La Cour suprême de la province de Catamarca, dans le nord de l’Argentine, a accepté une injonction déposée par le chef d’une communauté autochtone et a ordonné la suspension de l’activité minière dans le Salar del Hombre Muerto, l’un des plus grands bassins de lithium de la région. La décision met un frein au développement de nouveaux projets et oblige un groupe d’entreprises à soumettre des rapports d’impact environnemental détaillés et complets, après avoir constaté que l’une des rivières les plus importantes s’est asséchée et que les initiatives en cours pourraient anéantir la seule grande source d’eau restante dans la région. 

 Avec cette décision judiciaire, la lutte de Román Guitián (48 ans, Catamarca) commence à porter ses fruits. Il y a trois ans, et après avoir épuisé une série de recours judiciaires et administratifs dans sa province, le chef de la communauté autochtone Atacameños del Altiplano s’est adressé au bureau du médiateur fédéral pour dénoncer ce qu’il considérait comme de graves violations commises par un groupe d’entreprises minières qui, selon lui, ne présentaient pas de rapports d’impact environnemental et dévastaient les maigres ressources en eau de la région. Avec le soutien d’organisations environnementales, Guitián a demandé en 2021 l’injonction qui vient d’être accordée par la plus haute juridiction, dans le but de révoquer les permis accordés par le gouvernement local pour la prospection, l’exploration et l’exploitation du lithium. 

 « J’ai commencé cette bataille seul quand j’ai vu la plaine inondable du Río Trapiche s’assécher et que personne ne faisait rien », résume le cacique dans une interview à América Futura où il raconte les pressions et les menaces qu’il subit depuis 2018, date à laquelle il a commencé à rendre publiques ses plaintes sur les graves conséquences du boom du lithium, un minerai clé pour la transition énergétique. 

 « Nous ne sommes pas contre l’exploitation minière. Nous demandons que le travail soit fait correctement »

 L’arrêt rendu ce mois-ci met en lumière sept projets miniers dans le Salar del Hombre Muerto, situé à Antofagasta de la Sierra, dans la province de Catamarca.  
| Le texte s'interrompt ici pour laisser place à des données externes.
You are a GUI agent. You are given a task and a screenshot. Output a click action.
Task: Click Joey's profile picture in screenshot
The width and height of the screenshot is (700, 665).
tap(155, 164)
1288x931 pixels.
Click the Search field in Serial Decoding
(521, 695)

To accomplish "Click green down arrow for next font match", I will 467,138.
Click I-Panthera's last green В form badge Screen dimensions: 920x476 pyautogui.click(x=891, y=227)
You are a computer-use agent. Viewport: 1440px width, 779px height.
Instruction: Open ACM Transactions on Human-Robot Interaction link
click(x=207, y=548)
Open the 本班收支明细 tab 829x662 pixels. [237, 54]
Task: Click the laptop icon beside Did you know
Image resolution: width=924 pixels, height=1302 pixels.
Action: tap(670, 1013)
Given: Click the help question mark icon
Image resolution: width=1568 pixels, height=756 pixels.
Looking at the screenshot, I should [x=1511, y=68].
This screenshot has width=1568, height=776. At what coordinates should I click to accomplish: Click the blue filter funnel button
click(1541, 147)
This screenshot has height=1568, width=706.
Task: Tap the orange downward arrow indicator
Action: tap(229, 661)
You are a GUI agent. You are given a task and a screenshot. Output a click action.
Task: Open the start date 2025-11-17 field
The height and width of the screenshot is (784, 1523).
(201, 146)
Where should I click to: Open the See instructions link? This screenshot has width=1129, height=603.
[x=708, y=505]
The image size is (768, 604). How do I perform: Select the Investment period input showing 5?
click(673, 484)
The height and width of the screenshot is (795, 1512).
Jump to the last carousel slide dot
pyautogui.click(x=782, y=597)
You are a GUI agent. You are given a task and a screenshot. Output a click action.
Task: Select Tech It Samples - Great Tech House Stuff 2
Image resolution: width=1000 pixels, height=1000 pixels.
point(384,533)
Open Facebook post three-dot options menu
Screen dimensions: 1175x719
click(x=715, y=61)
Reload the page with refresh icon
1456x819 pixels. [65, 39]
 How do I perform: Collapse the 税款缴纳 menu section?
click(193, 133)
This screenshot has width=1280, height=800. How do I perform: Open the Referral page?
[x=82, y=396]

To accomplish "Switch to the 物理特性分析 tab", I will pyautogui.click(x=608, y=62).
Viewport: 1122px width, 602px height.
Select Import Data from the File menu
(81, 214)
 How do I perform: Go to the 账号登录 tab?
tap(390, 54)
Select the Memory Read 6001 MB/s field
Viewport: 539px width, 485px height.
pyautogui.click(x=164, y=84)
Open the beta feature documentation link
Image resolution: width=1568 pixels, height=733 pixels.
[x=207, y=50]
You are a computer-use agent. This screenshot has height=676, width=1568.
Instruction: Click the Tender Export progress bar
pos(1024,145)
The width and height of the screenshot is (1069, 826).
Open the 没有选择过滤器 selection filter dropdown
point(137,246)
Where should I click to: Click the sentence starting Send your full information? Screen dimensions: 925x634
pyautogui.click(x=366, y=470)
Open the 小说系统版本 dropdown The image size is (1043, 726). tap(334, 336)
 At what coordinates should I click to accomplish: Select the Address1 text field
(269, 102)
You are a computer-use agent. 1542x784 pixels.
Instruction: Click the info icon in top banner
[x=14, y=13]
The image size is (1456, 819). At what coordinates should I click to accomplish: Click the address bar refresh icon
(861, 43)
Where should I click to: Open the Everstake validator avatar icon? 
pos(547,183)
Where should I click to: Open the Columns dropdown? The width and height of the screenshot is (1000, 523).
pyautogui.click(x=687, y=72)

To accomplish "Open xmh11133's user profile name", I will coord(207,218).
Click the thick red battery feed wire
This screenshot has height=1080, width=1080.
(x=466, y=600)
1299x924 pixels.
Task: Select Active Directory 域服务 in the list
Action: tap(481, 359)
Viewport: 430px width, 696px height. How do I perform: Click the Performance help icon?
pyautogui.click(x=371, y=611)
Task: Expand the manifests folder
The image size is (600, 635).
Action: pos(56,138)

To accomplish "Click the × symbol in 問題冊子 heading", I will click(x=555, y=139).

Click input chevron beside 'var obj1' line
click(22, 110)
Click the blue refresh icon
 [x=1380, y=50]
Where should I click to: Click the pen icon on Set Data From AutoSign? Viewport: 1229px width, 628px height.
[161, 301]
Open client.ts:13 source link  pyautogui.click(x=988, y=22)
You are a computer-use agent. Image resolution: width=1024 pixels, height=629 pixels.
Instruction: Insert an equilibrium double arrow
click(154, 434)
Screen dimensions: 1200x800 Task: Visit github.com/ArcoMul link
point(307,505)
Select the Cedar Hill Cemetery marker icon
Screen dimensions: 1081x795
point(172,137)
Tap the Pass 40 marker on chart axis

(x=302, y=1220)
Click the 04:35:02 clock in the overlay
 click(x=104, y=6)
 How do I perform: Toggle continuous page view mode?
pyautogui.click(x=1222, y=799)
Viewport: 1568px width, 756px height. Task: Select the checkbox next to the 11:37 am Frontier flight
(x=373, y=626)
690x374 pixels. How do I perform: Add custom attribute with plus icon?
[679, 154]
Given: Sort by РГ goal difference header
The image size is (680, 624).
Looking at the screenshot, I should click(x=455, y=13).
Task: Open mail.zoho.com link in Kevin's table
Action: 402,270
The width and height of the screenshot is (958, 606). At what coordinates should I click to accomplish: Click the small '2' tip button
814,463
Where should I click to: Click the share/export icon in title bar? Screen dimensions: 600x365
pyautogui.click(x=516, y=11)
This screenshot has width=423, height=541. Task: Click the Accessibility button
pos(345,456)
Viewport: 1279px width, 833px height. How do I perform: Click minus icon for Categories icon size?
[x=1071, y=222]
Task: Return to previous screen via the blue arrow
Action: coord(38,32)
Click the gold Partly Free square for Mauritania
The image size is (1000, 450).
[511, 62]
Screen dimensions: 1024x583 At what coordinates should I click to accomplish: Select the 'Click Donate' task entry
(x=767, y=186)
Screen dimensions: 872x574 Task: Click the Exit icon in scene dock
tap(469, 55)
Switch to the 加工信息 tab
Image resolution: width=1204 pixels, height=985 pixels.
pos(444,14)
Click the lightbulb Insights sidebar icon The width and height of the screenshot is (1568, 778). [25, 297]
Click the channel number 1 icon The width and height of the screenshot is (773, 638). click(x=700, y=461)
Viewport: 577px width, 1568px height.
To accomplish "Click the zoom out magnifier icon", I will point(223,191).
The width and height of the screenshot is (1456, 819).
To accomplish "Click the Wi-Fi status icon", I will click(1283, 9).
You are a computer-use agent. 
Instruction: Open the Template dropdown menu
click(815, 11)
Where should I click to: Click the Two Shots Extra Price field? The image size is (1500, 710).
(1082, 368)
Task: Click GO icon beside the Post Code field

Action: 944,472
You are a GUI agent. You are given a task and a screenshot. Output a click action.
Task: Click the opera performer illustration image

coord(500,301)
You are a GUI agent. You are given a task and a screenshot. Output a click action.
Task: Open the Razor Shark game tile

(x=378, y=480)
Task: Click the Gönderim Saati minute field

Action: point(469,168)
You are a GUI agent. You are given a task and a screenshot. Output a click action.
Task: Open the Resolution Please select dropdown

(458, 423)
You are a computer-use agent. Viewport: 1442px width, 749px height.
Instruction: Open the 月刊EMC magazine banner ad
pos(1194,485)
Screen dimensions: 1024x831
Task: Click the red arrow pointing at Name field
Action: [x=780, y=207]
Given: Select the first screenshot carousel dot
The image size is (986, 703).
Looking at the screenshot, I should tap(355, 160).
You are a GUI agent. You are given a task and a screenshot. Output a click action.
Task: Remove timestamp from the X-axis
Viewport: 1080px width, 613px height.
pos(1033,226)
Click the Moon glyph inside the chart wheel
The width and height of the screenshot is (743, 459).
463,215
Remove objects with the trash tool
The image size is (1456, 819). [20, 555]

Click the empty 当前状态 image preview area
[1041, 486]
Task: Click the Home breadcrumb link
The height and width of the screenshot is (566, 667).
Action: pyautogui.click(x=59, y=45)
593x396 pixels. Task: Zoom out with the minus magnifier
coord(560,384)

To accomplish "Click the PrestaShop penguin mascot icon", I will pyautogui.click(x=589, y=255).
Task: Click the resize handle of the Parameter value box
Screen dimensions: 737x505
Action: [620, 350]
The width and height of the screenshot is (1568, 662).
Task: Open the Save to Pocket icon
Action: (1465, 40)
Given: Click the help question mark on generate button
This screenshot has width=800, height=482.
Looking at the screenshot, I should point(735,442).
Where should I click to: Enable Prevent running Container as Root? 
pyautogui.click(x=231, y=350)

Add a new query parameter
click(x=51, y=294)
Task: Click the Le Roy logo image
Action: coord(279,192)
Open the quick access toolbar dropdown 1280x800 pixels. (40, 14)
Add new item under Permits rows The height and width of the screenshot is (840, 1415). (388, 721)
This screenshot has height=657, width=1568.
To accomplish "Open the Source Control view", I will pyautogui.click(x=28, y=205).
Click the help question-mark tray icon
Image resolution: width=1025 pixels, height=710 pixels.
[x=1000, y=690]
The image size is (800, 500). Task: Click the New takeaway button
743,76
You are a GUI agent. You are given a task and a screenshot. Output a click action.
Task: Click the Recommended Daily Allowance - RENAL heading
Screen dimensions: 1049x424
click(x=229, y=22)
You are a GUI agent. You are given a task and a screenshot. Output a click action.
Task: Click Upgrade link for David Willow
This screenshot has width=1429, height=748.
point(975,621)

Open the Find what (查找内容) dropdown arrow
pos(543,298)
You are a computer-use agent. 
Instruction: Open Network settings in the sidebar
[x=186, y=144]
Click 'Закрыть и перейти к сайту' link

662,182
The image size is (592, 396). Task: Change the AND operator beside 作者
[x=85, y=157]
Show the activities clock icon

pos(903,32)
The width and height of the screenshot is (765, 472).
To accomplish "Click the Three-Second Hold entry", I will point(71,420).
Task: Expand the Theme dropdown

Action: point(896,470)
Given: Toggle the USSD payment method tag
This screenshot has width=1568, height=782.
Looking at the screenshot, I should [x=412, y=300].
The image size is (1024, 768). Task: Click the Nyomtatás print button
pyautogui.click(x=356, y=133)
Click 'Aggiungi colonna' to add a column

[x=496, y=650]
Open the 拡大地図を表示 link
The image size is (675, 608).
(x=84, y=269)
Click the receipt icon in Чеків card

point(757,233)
 Le Salar del Hombre Muerto est une zone de plus de 600 kilomètres carrés, située à 4 000 mètres au-dessus du niveau de la mer, à environ 650 kilomètres de San Fernando del Valle de Catamarca, la capitale provinciale. La légende veut que « l’homme mort » soit une allusion à une tombe trouvée au début du XXe siècle, lorsque la famille Guitián s’y est installée. Les communautés dénoncent le fait que les compagnies minières utilisent une route qui traverse le cimetière ancestral. 

 « Notre vie est plus compliquée maintenant. Avant, nous avions des routes, nous pouvions voyager en paix, nous faisions paître des moutons, des lamas, des agneaux et des chèvres. Maintenant, nous avons des restrictions à cause des projets miniers, nous ne pouvons pas voyager tard le soir parce que nous sommes persécutés », déplore Guitián. Selon lui, l’exploitation minière dans le Salar del Hombre Muerto a complètement asséché le Río Trapiche, une plaine inondable qui permet l’élevage, et il pense qu’il pourrait en être de même pour le Río Los Patos, où Livent prévoit de construire un aqueduc de 30 kilomètres. « Ils aspirent toute l’eau. Ils avaient l’intention de pomper 380 000 litres par heure à travers un aqueduc. Cela causerait d’énormes dégâts. Les rivières vont s’assécher et il y a des zones où l’eau n’arrivera plus. Qui va s’en occuper ? », s’interroge-t-il avec inquiétude. 

 « Nous ne sommes pas contre l’exploitation minière. Nous demandons que le travail soit fait correctement », insiste le cacique.  

Sources : America Futura, La Nación, archives personnelles

   

Il y a trois usines de lithium en activité en Argentine, dont deux sont situées à Jujuy. L’une est Salar de Olaroz, détenue par la société Sales de Jujuy, dont l’actionnaire principal est la société australienne Allkem en partenariat avec la société provinciale Minería Sociedad del Estado (Jemse). L’autre projet à Jujuy, qui est entré en service il y a seulement trois semaines, est Cauchari-Olaroz, détenu par Exar, une société argentine dont les actionnaires sont la société canadienne Lithium Americas Corp (LAC) et la société chinoise Ganfeng Lithium.